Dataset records
• • • • • • •

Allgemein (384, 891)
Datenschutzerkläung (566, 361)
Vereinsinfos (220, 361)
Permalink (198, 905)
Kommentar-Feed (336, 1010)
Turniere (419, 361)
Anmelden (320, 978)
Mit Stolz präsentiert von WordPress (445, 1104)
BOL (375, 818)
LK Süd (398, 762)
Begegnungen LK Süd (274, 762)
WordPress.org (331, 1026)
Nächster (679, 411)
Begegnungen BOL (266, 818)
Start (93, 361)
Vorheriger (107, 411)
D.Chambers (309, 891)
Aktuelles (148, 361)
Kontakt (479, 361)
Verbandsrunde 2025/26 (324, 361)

• • • • • • •

Write out the full listing above line for line, with no changes.

Allgemein (384, 891)
Datenschutzerkläung (566, 361)
Vereinsinfos (220, 361)
Permalink (198, 905)
Kommentar-Feed (336, 1010)
Turniere (419, 361)
Anmelden (320, 978)
Mit Stolz präsentiert von WordPress (445, 1104)
BOL (375, 818)
LK Süd (398, 762)
Begegnungen LK Süd (274, 762)
WordPress.org (331, 1026)
Nächster (679, 411)
Begegnungen BOL (266, 818)
Start (93, 361)
Vorheriger (107, 411)
D.Chambers (309, 891)
Aktuelles (148, 361)
Kontakt (479, 361)
Verbandsrunde 2025/26 (324, 361)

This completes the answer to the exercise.